# ML: Movie Learning

We're going to do some form of movie text wrangling using Python. First, we need to collect some data.

## 1. Data Collection

### 1.1. The OMDb API

We're going to use the OMDb API, which is free once again (http://www.omdbapi.com/). To use it, you need to get an API key. You can get a free key, which limits to 1000 requests per day. More requests (and a poster API) are available if you patronize the OMDb Patreon. The OMDb website explains how the API works pretty well. We'll use the `requests` package to make calls to the OMDb API. 

There are two ways we can get movie data using this API, either by movie title or IMDb ID. We'll want to be able to handle either, as I have a feeling that it will be easier to get a random list of IMDb ID's than a random list of movie titles? It is also more exact to use ID's since movie titles aren't unique (e.g.,"The Mummy" can either refer to the Brendan Fraser masterpiece, or the Tom Cruise dumpster fire).

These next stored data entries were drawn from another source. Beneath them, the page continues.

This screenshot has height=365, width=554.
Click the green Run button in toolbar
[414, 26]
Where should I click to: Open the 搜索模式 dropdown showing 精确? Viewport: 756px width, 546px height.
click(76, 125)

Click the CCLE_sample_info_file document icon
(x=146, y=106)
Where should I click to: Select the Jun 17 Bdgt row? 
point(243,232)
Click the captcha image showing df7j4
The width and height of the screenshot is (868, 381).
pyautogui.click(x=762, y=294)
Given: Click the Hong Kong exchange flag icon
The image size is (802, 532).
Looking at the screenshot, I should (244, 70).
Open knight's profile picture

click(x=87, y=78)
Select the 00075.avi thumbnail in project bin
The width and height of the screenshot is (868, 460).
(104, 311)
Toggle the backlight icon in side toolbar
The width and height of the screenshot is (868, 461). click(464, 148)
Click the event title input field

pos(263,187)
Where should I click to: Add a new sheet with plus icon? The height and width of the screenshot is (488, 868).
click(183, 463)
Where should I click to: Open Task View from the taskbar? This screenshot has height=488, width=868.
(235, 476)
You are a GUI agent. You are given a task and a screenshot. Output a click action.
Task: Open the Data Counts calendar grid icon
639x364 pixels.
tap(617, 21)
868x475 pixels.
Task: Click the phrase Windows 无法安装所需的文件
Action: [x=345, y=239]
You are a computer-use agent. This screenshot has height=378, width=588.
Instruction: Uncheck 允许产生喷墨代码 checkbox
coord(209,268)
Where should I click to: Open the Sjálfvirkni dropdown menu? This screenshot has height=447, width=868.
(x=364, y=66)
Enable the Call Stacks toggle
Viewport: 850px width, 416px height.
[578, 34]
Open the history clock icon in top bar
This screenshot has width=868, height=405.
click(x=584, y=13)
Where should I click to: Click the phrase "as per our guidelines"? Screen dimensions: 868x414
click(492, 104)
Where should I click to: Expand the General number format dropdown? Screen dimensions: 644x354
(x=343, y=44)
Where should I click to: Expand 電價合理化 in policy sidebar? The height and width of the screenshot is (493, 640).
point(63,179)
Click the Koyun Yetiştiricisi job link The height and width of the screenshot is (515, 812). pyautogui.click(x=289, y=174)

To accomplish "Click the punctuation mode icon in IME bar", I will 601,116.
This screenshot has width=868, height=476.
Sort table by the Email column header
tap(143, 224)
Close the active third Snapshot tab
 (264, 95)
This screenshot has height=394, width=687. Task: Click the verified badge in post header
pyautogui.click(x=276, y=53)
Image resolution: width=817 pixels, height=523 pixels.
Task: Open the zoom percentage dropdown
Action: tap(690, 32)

Note, I'm using format strings (`f'some {text}'`) which is a Python 3.6 feature (equivalent to `'some {}.format(text)'`).

In [1]:
import os
import json

import requests

from dotenv import load_dotenv, find_dotenv
#find .env automagically by walking up directories until it's found
dotenv_path = find_dotenv()
# load up the entries as environment variables
load_dotenv(dotenv_path)

True

In [2]:
API_KEY = os.environ.get('OMDB_API_KEY')

def get_movie_data(name, year=None, api_key=API_KEY, full_plot=False):
    """Returns json from OMDb API for movie."""
    
    api_url = f'http://www.omdbapi.com/?apikey={api_key}'
    # There are actually utilities that can automatically escape invalid characters
    # but here we do the manual dumb solution
    name = name.lower().replace(' ', '+')
    
    # Can either manually extend the url with parameters or...
    #api_url += f'&t={name}'
    # if year is not None:
    #     api_url += f'&y={year}'
    # if full_plot:
    #     api_url += '&plot=full'
    # response = requests.get(api_url)
    
    # ... have `requests` do it for you!
    body = {'t': name}
    if year is not None:
        body['y'] = year
    if full_plot:
        body['plot'] = 'full'
    response = requests.get(api_url, params=body)
    
    # Throw error if API call has an error
    if response.status_code != 200:
        raise requests.HTTPError(
            f'Couldn\'t call API. Error {response.status_code}.'
        )
     
    # Throw error if movie not found
    if response.json()['Response'] == 'False':
        raise ValueError(response.json()['Error'])
    
    return response.json()

Let's test it out, and see what kind of information we get from our request.

In [3]:
response_json = get_movie_data('Snakes on a Plane')
print(json.dumps(response_json, indent=4))

{
    "Title": "Snakes on a Plane",
    "Year": "2006",
    "Rated": "R",
    "Released": "18 Aug 2006",
    "Runtime": "105 min",
    "Genre": "Action, Adventure, Crime",
    "Director": "David R. Ellis",
    "Writer": "John Heffernan (screenplay), Sebastian Gutierrez (screenplay), David Dalessandro (story), John Heffernan (story)",
    "Actors": "Samuel L. Jackson, Julianna Margulies, Nathan Phillips, Rachel Blanchard",
    "Plot": "An F.B.I. Agent takes on a plane full of deadly venomous snakes, deliberately released to kill a witness being flown from Honolulu to Los Angeles to testify against a mob boss.",
    "Language": "English",
    "Country": "Germany, USA, Canada",
    "Awards": "3 wins & 7 nominations.",
    "Poster": "https://m.media-amazon.com/images/M/MV5BZDY3ODM2YTgtYTU5NC00MTE4LTkzNjktMzNhZWZmMzJjMWRjXkEyXkFqcGdeQXVyMTQxNzMzNDI@._V1_SX300.jpg",
    "Ratings": [
        {
            "Source": "Internet Movie Database",
            "Value": "5.5/10"
        },
        {


There are all sorts of fun things we could do with this data, such as:
1. Predict something based off of the description, like the Rotten Tomatoes score (or just certified fresh or rotten), or the genre, or if Samuel L. Jackson is in the movie or not.
2. Train a sentiment analysis algorithm using the score as a proxy for positivity.
3. Predict the BoxOffice based off of engineered features, like the cast, genre, whether or not Sam Jack is in it...
4. Generate a short synopsis based off of the movie poster.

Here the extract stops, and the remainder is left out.